I’m watching CNBC this morning (well “watching” might be a bit of a stretch – but its on in the office) and I hear the Beatles singing in the background “I’ve got to admit it’s getting better” as the talking heads pump the recovery.
Relatively — perhaps so. Absolutely — not so much.
The consumer economically is still in the ditch. Household debt is still too high, household wealth is still suffering from falling home values, the stock market while rallying is still well below 2007 levels, and the job picture remains bleak.
o One in seven Americans is on food stamps (USDA)
o 27% of US consumer mortgages are “underwater” (Zillow)
o 13% of US consumer mortgages are either in foreclosure or 30 days delinquent (Mortgage Bankers Association)
o US household debt is twice the 2000 level (McKinsey & Co)
o The DJ Industrial average closed the 2000 – 2010 decade up only 6%.
o Unemployment remains stubbornly high – 13.9 million are “unemployed” (U-3), 24.7 million are “unemployed or underemployed” (U-6) and 34.0 million are “chronically unemployed or underemployed” (SGS estimate)
o We need to add 150,000 to 175,000 jobs per month just to stay even – in January we added 36,000 ! Even is we add 300,000 jobs per month we won’t recover to 2007 unemployment levels until 2015.
Businesses are faring better – thanks to continued costs cutting, swelling cash reserves and flat to declining payrolls — but they’re not ready to stand up and stimulate the economy either.
o Commercial real estate loan delinquency rate rises from 1.53% (Q4/07) to 8.47% (Q4/10)
o FDIC seized 118 banks in 2010 – 24 seized thus far in 2011
o Most S&P 500 companies increased cash reserves – currently $1.18 trillion – while simultaneously reducing spending, keeping a jobs recovery stalled (Bloomberg)
o Pfizer announces 1000 job cuts as profits rise (USA Today 2/3), Reliance on Temps Grows (Financial Times 2/3), No Rush To Hire Even As Profits Soar (WSJ 2/7)
Governments – the last spender standing – still spend more than they take in, face terrible tax revenue/budget forecasts and the great government de-leveraging is next on the economic horizon.
o White House projects federal deficit would spike to $1.65 trillion in current fiscal year (WSJ 2/14)
o States face $555 billion in unfunded pension costs (WSJ 2/14)
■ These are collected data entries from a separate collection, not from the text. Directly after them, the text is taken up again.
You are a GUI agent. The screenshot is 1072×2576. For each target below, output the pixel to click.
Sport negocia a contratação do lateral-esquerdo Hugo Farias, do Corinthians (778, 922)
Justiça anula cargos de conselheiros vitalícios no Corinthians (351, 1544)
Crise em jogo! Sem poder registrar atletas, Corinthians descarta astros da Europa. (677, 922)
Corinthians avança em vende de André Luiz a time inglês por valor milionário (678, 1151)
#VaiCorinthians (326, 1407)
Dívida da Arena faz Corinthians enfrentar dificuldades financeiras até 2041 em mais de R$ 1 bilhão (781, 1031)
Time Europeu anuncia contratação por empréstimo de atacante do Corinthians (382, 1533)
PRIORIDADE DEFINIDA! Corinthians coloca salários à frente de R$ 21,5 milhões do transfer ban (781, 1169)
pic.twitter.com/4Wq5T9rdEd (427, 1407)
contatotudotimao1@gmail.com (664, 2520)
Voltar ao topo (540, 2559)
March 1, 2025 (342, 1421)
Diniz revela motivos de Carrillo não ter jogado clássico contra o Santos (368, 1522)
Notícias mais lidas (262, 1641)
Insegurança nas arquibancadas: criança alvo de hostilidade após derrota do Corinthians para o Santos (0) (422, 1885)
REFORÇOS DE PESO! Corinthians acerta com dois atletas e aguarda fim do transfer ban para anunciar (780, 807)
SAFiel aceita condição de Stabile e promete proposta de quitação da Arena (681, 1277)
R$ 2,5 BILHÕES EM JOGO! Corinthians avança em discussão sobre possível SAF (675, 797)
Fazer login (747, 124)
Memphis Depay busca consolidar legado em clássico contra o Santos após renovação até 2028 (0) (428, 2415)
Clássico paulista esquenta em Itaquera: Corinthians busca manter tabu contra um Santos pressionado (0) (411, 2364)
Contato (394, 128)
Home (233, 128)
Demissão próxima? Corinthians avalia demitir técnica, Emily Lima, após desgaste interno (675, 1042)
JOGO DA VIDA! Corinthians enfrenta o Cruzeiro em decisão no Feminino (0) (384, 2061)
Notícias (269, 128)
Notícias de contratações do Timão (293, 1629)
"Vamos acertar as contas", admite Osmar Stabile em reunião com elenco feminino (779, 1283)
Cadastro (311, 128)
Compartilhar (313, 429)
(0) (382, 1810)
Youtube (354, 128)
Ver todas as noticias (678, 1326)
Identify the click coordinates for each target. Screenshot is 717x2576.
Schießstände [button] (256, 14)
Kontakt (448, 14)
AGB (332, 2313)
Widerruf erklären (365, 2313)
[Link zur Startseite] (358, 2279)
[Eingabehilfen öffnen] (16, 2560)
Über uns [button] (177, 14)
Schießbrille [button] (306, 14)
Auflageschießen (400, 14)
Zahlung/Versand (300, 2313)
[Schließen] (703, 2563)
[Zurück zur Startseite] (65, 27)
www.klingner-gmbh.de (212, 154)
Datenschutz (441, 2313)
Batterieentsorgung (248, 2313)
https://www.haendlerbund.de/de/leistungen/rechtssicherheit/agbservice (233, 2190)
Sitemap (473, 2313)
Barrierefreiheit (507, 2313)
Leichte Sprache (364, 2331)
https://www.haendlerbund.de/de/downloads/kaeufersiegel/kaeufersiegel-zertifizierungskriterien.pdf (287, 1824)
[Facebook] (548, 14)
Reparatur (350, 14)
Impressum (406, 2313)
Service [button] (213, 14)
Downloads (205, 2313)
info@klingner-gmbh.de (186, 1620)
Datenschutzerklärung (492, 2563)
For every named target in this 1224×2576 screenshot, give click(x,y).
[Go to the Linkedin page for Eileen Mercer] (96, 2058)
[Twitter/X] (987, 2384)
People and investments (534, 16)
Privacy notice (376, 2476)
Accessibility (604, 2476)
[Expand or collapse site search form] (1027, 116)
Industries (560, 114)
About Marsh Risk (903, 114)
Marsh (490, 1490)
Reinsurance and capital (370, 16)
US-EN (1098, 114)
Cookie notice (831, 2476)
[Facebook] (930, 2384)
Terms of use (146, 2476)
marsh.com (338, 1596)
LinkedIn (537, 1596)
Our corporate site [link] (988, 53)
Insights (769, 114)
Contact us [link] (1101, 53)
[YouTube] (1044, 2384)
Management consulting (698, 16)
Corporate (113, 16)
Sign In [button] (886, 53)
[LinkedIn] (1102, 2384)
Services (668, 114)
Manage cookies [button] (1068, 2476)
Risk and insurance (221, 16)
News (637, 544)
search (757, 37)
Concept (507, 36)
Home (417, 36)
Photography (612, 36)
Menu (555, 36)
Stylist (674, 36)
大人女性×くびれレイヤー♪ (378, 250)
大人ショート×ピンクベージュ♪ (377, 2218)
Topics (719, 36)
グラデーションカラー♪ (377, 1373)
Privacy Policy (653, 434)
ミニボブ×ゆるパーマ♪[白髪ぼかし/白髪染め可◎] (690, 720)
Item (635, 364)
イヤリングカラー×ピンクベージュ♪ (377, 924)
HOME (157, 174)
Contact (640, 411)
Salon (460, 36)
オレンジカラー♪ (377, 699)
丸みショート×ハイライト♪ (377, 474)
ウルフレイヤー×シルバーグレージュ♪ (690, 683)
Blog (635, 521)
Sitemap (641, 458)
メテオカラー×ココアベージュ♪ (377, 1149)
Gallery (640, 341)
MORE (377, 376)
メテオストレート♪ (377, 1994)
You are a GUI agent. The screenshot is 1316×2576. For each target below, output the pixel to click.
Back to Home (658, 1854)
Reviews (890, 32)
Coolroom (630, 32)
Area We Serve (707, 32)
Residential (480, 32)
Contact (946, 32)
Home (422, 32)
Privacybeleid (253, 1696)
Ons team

o 45 of the 50 states project 2012 shortfalls as a percent of the 2011 budget — Indiana is the lowest at 2% and Nevada is the highest at 45.2% (Center for Budget and Policy Priorities)
The famous Pennsylvania groundhog may think spring is on the way — and maybe it is — but I’m counting on an early winter as there are just too many fundamentals still wrong to get me in a laughing mood just yet.